The next time you need to get a creative boost, try playing a video game. Not all day, that is the road to unemployment, but taking a break to play an open-ended building game, like Minecraft, has been found to increase creativity. Especially if you just do whatever you'd like.

An experimental study compared the effect of playing Minecraft to watching a TV show or playing a race car video game. Those given the freedom to play Minecraft without instruction were most creative. If you are not familiar with it, Minecraft was originally created in 2009 as a brilliantly fast generating world, almost like Lego toys. It first caught the computer programming world by storm, then kids embraced it, and eventually it got a huge buyout from Microsoft. 


When the first version was posted by the creator, Markus Persson (Notch), who said he wanted to make a JAVA type Dwarf Fortress, it was 8 minutes before things started to take off.

Study participants randomly assigned to play Minecraft were split into two groups. The one receiving instruction was told to play as creatively as possible. After 40 minutes of play or watching TV, the 352 participants completed several creativity tasks. To measure creative production, they were asked to draw a creature from a world much different than Earth. More human-like creatures scored low for creativity and those less human-like scored high. Surprisingly, those instructed to be creative while playing Minecraft were the least creative.

No one wants to be told to be creative

Douglas Gentile, a professor of psychology at Iowa State University, concedes there's no explanation for this finding, other than choosing how to play mattered even more than choosing to play at all. 

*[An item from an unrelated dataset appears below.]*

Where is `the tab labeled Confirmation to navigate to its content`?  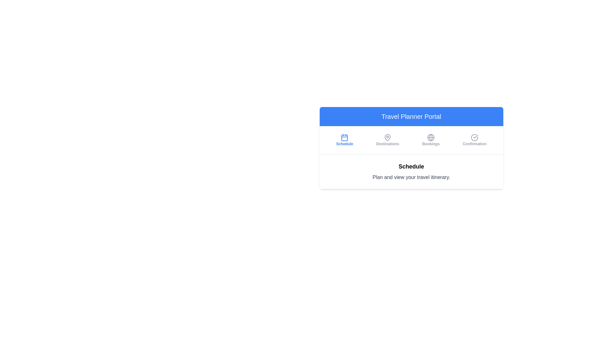 the tab labeled Confirmation to navigate to its content is located at coordinates (474, 140).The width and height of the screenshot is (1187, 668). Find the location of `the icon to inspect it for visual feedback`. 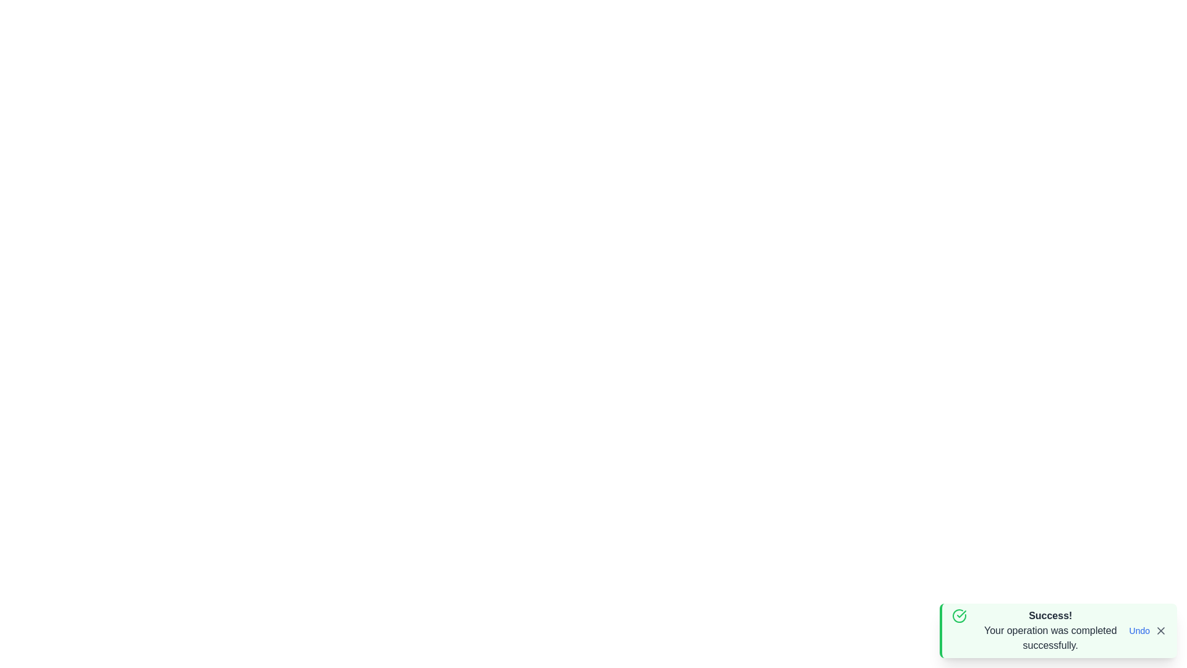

Why not other games? Other papers, including by Gentile, argue that violent video games can change prosocial behavior. All video games require creativity, unlike television which is inherently passive. 

They posit it may not be just what you practice, but how you practice, that fosters creativity. 

They naturally want to virtue signal about how their experiment could lead to engaging and adaptive educational opportunities, etc., but forget the culturespeak. If you are stuck, pull out your tablet and forget for half an hour. Just set a timer. It can be pretty engrossing.